Canola, known for its bright yellow flowers, is crushed mainly for oil to make French fries, mayonnaise and salad dressings. Its meal is also fed to livestock like pigs.

To Manitoba farmer Bill Craddock, it seemed like a good decision in autumn to sell all of his canola at high prices, only to see them spike even more this month. Still, Craddock profited off last week’s rally by trading small numbers of futures contracts.

“I’m entering my 51st year of trading and the market is as volatile as I ever remember,” Craddock said. “To try and make money from it, you have to stand your ground, and be right, or get killed.”

The roots of Canada’s canola shortage trace back to the autumn, when farmers reaped their smallest harvest in five years. Strong export demand for canola seed and oil then drove a late-summer rally that prompted farmers to sell more crop earlier than usual.

Those early deliveries to commercial handlers have helped Canada export nearly 33% more canola year-to-date over last year, according to government data. Top buyer China more than doubled purchases to 1.2 million tonnes as of December, despite continuing restrictions against Canadian exporters Richardson International and Viterra.

Other exporters can still ship Canadian canola, helping meet China’s voracious demand for animal feed as its hog herd recovers from a deadly disease.

With the market soaring, canola importers locked in their purchase prices under terms of their sales agreements last week, fearing even higher prices, said Tony Tryhuk, manager of commodity trading at RBC. That forced Canadian exporters on the other ends of those sales to buy canola futures at high prices to fill them, likely registering big losses in the process, he said.

ICE canola futures retreated late in the week to less than C$700 per tonne, remaining close to levels unseen since the record 2008 commodity boom.

Strong canola oil demand has also spurred Canadian crush plants to process brisk volumes domestically, further straining supplies.

Both crush plants and exporters may already be short canola to fulfil orders, a Canadian exporter said.

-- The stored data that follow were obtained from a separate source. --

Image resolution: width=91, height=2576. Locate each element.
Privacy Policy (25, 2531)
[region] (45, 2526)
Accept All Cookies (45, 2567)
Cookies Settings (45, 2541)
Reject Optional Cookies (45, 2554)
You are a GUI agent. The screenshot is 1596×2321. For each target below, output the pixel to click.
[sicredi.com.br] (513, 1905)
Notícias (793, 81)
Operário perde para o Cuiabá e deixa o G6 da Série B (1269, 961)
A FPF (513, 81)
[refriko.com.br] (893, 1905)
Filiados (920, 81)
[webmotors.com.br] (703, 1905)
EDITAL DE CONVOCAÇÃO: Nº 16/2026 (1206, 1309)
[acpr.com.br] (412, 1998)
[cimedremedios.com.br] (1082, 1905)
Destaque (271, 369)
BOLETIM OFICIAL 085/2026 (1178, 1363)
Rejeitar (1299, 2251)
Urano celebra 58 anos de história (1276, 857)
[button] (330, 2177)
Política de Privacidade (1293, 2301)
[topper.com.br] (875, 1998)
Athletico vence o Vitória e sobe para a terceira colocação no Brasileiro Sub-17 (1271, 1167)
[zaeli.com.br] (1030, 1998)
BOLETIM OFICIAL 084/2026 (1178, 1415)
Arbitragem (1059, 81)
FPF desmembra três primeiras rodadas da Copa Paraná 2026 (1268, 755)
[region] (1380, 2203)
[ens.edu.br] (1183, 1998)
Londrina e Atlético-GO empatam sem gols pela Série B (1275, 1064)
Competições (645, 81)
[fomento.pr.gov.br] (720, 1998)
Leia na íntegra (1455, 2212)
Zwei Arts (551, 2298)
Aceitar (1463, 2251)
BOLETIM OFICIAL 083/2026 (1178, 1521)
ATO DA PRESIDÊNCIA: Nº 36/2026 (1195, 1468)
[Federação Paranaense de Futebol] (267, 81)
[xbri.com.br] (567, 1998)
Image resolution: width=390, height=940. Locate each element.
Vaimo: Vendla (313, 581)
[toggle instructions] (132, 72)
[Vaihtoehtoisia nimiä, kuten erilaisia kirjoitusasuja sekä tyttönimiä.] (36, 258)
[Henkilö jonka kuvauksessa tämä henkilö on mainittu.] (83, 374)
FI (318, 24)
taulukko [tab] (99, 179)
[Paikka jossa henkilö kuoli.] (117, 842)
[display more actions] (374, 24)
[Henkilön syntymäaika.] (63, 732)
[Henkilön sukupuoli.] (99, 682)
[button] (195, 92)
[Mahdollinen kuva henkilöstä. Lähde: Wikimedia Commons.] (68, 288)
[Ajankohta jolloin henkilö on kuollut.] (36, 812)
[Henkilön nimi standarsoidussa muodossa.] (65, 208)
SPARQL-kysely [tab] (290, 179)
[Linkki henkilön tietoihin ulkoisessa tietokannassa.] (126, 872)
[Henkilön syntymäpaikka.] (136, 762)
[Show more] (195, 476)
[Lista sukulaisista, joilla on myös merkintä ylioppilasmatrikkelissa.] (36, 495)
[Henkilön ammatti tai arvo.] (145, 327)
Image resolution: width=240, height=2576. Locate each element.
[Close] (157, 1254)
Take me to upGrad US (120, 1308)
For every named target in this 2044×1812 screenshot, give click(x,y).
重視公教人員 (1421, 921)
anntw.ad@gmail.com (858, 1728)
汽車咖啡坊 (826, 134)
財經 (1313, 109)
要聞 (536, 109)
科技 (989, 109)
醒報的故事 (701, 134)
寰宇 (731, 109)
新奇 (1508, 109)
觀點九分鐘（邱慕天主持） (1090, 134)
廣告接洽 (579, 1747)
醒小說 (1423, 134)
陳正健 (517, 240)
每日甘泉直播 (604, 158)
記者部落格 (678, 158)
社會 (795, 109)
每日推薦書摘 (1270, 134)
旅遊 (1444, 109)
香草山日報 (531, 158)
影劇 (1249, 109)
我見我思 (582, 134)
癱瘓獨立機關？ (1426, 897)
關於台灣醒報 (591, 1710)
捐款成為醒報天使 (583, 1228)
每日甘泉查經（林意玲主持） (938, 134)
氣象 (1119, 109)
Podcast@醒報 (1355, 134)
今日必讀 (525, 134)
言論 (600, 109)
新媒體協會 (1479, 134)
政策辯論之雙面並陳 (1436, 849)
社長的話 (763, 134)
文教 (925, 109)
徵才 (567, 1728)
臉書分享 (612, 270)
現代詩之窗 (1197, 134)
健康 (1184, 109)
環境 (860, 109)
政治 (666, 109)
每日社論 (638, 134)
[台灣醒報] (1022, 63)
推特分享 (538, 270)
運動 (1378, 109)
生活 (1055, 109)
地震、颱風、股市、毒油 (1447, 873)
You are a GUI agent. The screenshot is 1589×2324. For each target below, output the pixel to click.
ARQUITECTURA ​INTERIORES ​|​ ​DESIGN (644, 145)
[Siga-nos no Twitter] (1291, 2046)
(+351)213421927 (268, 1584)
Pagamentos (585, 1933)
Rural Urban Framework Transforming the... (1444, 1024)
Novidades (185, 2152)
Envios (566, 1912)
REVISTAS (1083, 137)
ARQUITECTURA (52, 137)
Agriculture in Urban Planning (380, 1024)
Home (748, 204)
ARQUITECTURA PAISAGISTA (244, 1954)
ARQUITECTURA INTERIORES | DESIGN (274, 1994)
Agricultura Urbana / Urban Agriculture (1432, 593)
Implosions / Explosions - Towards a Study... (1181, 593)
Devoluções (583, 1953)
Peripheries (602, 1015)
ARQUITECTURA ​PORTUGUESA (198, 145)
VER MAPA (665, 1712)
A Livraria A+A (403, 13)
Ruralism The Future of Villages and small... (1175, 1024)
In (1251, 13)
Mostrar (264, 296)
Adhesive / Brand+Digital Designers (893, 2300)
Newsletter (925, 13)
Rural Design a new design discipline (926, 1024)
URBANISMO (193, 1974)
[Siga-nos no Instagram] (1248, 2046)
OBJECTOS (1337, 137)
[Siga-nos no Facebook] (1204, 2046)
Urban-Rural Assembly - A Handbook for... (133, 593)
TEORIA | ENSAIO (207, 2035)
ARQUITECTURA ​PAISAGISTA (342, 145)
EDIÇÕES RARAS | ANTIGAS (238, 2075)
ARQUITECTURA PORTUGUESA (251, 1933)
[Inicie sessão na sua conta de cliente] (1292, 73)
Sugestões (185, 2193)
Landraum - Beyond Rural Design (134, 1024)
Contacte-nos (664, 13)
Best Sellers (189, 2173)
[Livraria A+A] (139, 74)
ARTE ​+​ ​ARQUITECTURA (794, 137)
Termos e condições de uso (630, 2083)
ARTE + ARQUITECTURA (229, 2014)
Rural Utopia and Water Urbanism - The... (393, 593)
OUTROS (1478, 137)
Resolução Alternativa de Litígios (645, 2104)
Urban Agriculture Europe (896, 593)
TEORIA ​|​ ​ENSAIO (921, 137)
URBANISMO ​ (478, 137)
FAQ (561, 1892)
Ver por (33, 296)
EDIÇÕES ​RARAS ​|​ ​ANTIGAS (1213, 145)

Archer-Daniels-Midland Co, Bunge Ltd and Richardson, major crushers, declined to comment. Cargill Inc did not respond.

The canola rally is not necessarily over, Tryhuk said. Bigger than usual futures positions for November delivery indicate that seed exporters and crushers are already worried about the shortage continuing through the next harvest, he said.

Statistics Canada will estimate Canadian crop stockpiles on Friday in a report likely to garner more attention than usual.

With prices so high, Canadian farmers are likely to plant this spring a 6% bigger canola crop, said LeftField Commodity Research analyst Chuck Penner, in a presentation.